THERMAL CONTROL OF SWEATING

In the late 19th and early 20th centuries, the existence of a thermoregulatory center within the hypothalamic region of the brain was identified. Studies demonstrated that elevated brain temperature engaged heat loss mechanisms in animals. Reports from early investigators were somewhat mixed with respect to the location of the primary controller of sweating. Before the middle of the 20th century, it was thought that skin temperature was more important in the control of sweating relative to internal temperature. For example, in 1923, Adolph reported that, in nonexercising subjects, sweat rate was proportional to the effective environmental temperature above 90°F (32°C) and suggested a close correlation between sweating and superficial body temperature.

Kuno later suggested that central thermoregulatory centers were more important for temperature control, because sweating responses were delayed despite increasing skin temperature when exposed to elevated environmental temperatures. Kuno proposed that, if skin temperature was the primary controller of sweating, then sweating should have occurred immediately on exposure to the elevated environmental conditions. Nevertheless, Kuno did not evaluate sweating as a function of internal temperature in those studies.

In 1959, Benzinger proposed that, under steady-state conditions the increased sweat rate caused by exercise and/or variations in the environmental temperature were very closely correlated to rises in tympanic temperature and that this relationship was stronger than the relationship between skin temperature and sweating. His proposition was later supported by Nielsen and Nielsen, although they observed that rapid decreases in mean skin temperature reduced sweat rate when internal temperature remained stable.
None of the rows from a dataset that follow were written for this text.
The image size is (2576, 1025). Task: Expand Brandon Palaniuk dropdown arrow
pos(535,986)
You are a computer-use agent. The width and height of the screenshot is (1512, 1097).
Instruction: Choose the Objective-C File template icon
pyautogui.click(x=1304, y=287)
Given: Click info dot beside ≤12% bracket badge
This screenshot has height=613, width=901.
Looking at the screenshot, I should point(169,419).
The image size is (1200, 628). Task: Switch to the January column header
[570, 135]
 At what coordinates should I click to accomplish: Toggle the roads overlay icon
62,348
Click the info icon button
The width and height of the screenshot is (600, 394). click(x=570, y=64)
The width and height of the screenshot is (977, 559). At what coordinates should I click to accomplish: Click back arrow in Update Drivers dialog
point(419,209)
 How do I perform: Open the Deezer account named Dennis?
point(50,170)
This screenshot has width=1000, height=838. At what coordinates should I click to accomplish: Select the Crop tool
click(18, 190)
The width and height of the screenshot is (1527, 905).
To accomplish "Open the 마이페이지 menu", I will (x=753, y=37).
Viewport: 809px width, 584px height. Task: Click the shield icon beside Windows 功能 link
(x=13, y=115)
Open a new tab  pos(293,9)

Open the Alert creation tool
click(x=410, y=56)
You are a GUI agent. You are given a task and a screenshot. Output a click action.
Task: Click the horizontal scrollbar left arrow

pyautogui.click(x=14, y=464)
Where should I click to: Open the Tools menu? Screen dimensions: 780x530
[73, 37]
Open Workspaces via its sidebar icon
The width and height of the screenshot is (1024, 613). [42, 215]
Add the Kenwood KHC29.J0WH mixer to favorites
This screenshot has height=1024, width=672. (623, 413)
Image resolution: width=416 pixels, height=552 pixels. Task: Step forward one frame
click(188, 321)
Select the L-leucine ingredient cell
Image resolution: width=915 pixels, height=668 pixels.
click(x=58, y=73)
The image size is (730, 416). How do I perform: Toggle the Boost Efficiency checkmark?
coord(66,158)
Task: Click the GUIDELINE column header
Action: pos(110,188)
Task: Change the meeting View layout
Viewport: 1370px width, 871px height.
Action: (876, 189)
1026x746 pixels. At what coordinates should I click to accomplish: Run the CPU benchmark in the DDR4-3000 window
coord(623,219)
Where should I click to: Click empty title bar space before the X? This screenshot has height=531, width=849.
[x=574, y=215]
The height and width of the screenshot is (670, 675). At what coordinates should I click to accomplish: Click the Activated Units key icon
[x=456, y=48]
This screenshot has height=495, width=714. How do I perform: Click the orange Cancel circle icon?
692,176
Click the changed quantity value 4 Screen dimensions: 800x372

Given findings that internal and mean skin temperatures can control sweating, researchers began to assess the relationship between sweating and various combinations of internal and skin temperatures. This resulted in the concept of mean body temperature, which represents the sum of a fraction of internal and skin temperatures, and it is now frequently used when expressing sweating responses during exercise and during exposure to elevated ambient air temperatures.

Although alluded to by others, Nadel and colleagues were among the first to directly access the relationship between the increase in sweat rate relative to dynamic increases in internal temperature in humans. Later, this concept was confirmed in monkeys in which direct measures of brain temperature were obtained while sweating was assessed by Smiles. They concluded that sweating is primarily controlled by central brain temperature and secondarily affected by mean skin temperature. Given these findings, sweating responses are now commonly characterized by the internal or mean body temperature threshold for the onset of sweating, as well as the slope of the relationship between the elevation in sweating and the elevation in internal or mean body temperature, as eloquently outlined in the reviews by Gisolfi and Wenger. An increase in the internal or mean body temperature threshold for the onset of sweating and/or an attenuation of the elevation in sweating relative to the elevation in internal or mean body temperature is recognized as impaired sweating responsiveness.

Whereas mean skin temperature alters sweating via central mechanisms, sweat rate is also influenced by local temperature of the sweat gland via peripheral mechanisms. For example, local heating accentuates sweat rate while local cooling attenuates sweat rate. Possible mechanisms by which local temperature alters sweating may be an effect of temperature on neurotransmitter release or sensitization or desensitization of the receptors on sweat glands by temperature. It remains unclear which of these mechanisms, or whether both, are responsible for these observations.